#### TEXTE SOURCE:
James Salter – « Et rien d’autre »

 

Tempus fugit (mélodie passagère)
James Salter, Et rien d’autre, éd. de l’Olivier
(trad. Marc Amfreville)
Œuvre crépusculaire, récit d’apprentissage et éloge de la lecture, Et rien d’autre, marque le retour de James Salter au roman, après presque trente-cinq ans de silence. Silence ? Depuis Un sport et un passe-temps, publié en 1979 (la version française était parue en 1995 aux Éditions de l’Olivier), Salter n’a malgré tout cessé de publier des récits, des nouvelles et des scénarios qu’il lui est même arrivé de diriger. Figure culte, scénariste, académicien et universitaire reconnu ainsi qu’ancien vétéran de guerre, il est devenu un de ces writer’s writer célébré par la plus exigeante critique américaine, même si sa figure demeure relativement peu connue en France.

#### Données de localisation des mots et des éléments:
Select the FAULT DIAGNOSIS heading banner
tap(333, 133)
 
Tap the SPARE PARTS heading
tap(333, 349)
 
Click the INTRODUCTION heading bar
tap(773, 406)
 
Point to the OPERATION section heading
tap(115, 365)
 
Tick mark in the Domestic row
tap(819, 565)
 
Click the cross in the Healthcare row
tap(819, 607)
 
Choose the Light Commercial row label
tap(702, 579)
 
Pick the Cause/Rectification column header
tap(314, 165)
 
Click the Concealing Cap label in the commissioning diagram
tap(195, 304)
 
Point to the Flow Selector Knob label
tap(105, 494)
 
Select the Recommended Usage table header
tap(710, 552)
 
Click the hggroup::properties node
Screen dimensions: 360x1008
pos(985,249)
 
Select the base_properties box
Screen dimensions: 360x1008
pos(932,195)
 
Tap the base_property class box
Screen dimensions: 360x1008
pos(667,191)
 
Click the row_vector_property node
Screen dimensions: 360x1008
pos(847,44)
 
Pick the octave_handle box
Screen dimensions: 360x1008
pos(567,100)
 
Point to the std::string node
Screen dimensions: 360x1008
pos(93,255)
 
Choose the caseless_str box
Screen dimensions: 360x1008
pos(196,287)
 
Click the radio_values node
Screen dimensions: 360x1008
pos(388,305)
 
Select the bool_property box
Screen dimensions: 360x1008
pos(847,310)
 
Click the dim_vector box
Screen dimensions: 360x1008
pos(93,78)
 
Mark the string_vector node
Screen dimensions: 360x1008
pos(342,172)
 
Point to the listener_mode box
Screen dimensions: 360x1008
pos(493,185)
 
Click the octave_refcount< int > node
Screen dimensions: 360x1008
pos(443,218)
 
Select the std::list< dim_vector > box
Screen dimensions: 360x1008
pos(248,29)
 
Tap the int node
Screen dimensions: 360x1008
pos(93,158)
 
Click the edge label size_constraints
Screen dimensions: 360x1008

#### CONSIGNE:
D'après le texte source, qui a signé la traduction française du roman « Et rien d'autre » ? Appuyez-vous uniquement sur le texte source.

#### RÉSULTAT ATTENDU:
Marc Amfreville.